Bundesanstalt für Materialforschung und-Prüfung, Unter den Eichen 87, 12205 Berlin, Germany.
Sensors (Basel). 2023 Jul 6;23(13):6187. doi: 10.3390/s23136187.
This paper presents reported machine learning approaches in the field of Brillouin distributed fiber optic sensors (DFOSs). The increasing popularity of Brillouin DFOSs stems from their capability to continuously monitor temperature and strain along kilometer-long optical fibers, rendering them attractive for industrial applications, such as the structural health monitoring of large civil infrastructures and pipelines.
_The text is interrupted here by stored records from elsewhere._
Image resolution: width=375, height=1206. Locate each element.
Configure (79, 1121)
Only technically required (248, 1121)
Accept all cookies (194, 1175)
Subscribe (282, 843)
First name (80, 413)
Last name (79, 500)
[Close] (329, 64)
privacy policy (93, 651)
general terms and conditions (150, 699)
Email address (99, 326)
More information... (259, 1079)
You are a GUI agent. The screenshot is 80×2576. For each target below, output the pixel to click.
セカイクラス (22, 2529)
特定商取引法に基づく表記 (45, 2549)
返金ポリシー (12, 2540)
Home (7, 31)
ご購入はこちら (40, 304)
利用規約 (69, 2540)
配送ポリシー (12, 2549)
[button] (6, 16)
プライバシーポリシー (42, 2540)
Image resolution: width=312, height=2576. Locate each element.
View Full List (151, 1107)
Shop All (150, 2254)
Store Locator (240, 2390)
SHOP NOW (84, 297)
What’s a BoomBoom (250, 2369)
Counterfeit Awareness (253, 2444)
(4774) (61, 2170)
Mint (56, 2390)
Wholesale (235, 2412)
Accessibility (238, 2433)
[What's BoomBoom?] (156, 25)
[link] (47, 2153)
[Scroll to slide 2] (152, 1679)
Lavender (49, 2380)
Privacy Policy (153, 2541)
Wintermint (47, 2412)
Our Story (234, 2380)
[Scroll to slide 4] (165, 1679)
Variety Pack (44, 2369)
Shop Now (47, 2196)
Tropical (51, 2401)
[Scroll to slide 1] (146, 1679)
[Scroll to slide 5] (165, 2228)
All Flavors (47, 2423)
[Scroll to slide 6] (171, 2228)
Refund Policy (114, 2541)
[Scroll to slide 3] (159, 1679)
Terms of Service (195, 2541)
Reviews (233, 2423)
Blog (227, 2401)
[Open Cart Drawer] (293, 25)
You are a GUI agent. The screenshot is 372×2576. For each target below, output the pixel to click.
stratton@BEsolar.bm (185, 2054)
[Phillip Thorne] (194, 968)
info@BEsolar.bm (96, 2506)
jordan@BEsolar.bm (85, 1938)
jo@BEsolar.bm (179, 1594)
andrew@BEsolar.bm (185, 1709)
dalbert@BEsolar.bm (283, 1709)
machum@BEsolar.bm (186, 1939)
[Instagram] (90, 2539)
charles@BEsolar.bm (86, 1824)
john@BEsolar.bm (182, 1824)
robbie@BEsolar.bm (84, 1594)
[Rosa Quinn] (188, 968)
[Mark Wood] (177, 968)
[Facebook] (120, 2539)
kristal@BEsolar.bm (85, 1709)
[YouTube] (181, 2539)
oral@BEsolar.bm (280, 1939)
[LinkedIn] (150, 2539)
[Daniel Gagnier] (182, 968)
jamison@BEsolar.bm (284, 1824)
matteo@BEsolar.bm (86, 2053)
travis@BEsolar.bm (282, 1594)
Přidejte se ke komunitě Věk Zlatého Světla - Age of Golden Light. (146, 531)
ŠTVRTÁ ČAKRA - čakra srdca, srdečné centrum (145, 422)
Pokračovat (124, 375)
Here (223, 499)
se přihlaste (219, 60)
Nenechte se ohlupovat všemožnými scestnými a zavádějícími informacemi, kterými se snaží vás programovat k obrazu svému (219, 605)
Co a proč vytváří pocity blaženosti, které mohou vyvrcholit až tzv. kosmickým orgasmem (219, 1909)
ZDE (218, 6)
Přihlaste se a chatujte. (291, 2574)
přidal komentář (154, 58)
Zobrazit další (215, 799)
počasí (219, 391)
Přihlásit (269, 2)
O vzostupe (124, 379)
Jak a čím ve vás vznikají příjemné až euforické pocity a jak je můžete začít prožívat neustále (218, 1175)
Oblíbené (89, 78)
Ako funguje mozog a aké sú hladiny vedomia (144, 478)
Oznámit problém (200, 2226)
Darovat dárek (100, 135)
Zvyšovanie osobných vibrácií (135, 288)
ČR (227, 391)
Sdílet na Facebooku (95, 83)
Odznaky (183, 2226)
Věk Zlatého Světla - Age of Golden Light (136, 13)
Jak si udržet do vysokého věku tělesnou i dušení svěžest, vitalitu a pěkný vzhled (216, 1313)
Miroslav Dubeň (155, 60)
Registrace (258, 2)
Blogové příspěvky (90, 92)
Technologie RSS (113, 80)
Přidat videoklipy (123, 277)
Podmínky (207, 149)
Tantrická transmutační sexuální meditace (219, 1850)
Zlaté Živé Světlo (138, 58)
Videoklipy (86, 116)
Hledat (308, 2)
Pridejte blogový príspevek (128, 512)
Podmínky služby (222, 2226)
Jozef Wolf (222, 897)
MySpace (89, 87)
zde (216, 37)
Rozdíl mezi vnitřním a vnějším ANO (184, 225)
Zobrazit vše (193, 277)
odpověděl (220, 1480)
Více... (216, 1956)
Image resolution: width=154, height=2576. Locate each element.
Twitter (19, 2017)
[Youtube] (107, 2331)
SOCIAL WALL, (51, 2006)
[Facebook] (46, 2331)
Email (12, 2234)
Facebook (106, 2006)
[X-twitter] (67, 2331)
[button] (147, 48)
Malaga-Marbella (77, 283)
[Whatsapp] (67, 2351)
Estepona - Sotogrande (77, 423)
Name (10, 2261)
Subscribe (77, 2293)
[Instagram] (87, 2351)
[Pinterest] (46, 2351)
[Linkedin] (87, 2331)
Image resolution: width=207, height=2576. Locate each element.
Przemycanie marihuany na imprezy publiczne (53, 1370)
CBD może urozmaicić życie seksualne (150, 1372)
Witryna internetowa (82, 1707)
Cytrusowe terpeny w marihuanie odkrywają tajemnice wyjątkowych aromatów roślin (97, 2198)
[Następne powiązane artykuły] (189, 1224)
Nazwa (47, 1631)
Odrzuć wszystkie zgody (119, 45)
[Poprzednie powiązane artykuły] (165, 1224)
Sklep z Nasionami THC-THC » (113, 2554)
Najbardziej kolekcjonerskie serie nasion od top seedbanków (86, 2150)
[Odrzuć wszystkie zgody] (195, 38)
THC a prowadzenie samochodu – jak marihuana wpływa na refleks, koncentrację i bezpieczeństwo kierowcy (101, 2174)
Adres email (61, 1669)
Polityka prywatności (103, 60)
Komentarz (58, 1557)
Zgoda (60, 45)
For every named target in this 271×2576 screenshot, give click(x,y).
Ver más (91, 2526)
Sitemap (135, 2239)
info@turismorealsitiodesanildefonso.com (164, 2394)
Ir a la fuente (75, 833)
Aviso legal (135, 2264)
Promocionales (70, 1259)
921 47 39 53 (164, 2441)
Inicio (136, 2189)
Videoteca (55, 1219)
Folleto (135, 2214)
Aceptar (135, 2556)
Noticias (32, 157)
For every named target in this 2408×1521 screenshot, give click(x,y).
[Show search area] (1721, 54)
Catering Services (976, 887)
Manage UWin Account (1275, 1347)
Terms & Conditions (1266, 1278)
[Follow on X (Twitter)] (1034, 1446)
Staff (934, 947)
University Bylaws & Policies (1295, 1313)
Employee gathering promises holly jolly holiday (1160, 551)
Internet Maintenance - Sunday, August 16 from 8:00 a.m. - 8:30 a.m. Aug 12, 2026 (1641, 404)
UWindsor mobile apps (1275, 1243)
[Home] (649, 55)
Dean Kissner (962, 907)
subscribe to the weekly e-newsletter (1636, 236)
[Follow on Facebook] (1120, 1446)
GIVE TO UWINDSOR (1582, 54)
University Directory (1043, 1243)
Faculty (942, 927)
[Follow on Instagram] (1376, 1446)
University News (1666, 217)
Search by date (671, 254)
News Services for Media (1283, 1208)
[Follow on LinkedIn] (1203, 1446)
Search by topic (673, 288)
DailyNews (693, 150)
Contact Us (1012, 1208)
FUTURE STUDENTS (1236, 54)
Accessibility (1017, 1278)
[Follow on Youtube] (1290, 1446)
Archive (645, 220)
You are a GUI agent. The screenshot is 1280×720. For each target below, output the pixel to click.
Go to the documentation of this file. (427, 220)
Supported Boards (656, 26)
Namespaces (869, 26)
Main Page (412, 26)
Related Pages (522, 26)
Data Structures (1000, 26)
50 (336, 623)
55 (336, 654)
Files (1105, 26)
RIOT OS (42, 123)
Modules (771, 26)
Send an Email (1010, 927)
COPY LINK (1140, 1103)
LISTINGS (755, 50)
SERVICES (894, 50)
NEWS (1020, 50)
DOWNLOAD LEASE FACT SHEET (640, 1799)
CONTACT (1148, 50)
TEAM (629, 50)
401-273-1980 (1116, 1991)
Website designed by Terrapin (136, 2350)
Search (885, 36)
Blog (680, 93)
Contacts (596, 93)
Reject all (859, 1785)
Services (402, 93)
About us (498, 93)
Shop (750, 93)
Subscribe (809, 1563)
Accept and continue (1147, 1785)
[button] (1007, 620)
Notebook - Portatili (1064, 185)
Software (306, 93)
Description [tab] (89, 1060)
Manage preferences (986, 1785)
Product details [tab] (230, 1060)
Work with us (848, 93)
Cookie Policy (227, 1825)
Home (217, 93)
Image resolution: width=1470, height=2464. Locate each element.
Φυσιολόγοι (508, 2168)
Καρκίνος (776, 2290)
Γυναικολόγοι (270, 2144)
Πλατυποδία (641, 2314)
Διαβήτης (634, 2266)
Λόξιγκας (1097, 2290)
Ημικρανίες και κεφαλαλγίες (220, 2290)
In recent years, machine learning has been integrated into the Brillouin DFOS signal processing, resulting in fast and enhanced temperature, strain, and humidity measurements without increasing the system's cost. Machine learning has also contributed to enhanced spatial resolution in Brillouin optical time domain analysis (BOTDA) systems and shorter measurement times in Brillouin optical frequency domain analysis (BOFDA) systems. This paper provides an overview of the applied machine learning methodologies in Brillouin DFOSs, as well as future perspectives in this area.
本文介绍了在布里渊分布式光纤传感器(DFOS)领域中报告的机器学习方法。布里渊 DFOS 的日益普及源于其能够连续监测长达数公里的光纤中的温度和应变,因此它们在工业应用中具有吸引力,例如大型民用基础设施和管道的结构健康监测。近年来,机器学习已被集成到布里渊 DFOS 信号处理中,无需增加系统成本即可实现快速增强的温度、应变和湿度测量。机器学习还提高了布里渊光时域分析(BOTDA)系统的空间分辨率,并缩短了布里渊光频域分析(BOFDA)系统的测量时间。本文概述了布里渊 DFOS 中应用的机器学习方法以及该领域的未来展望。